[WHAT THE TASK ASKS]: Could you repeat every line below exactly, skipping the images?

*** Opening of ENTRIES SUPPLIED ***

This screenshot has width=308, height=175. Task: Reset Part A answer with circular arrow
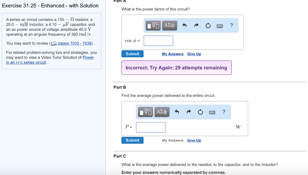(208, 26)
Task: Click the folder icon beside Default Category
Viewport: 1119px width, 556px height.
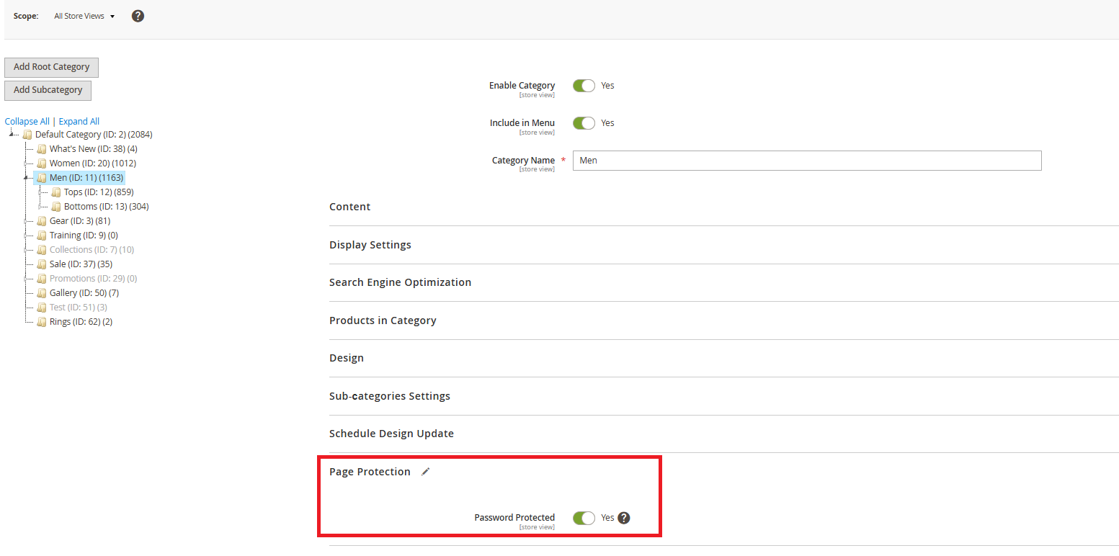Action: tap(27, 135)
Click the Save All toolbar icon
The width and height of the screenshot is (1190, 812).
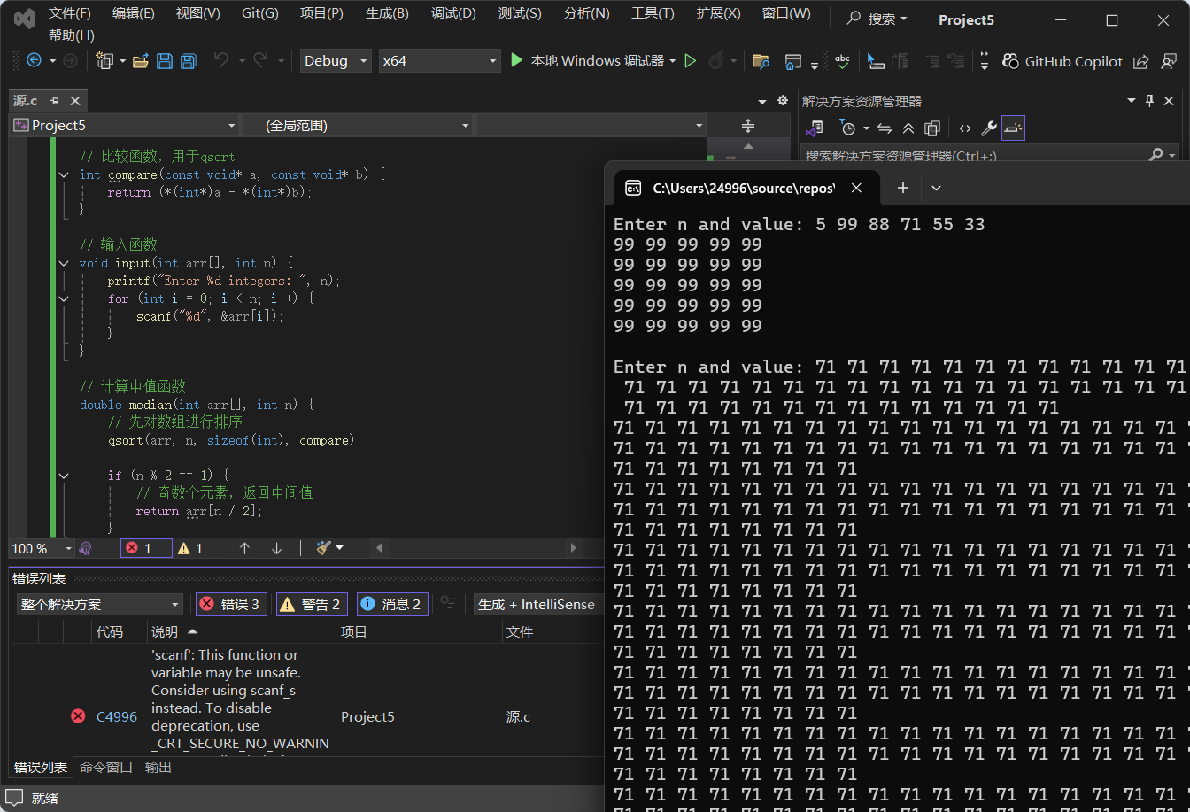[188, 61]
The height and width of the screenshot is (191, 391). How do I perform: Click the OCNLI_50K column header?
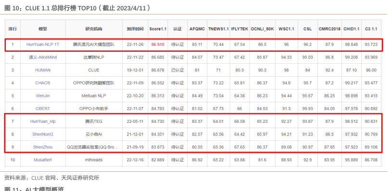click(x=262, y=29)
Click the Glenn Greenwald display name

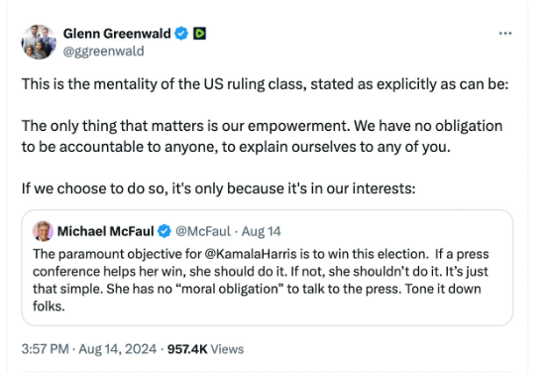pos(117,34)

*** Close of ENTRIES SUPPLIED ***

[RESULT]:
This screenshot has width=308, height=175. Task: Reset Part A answer with circular arrow
(208, 26)
Task: Click the folder icon beside Default Category
Viewport: 1119px width, 556px height.
Action: tap(27, 135)
Click the Save All toolbar icon
The width and height of the screenshot is (1190, 812).
[188, 61]
The height and width of the screenshot is (191, 391). How do I perform: Click the OCNLI_50K column header?
click(x=262, y=29)
Click the Glenn Greenwald display name

pos(117,34)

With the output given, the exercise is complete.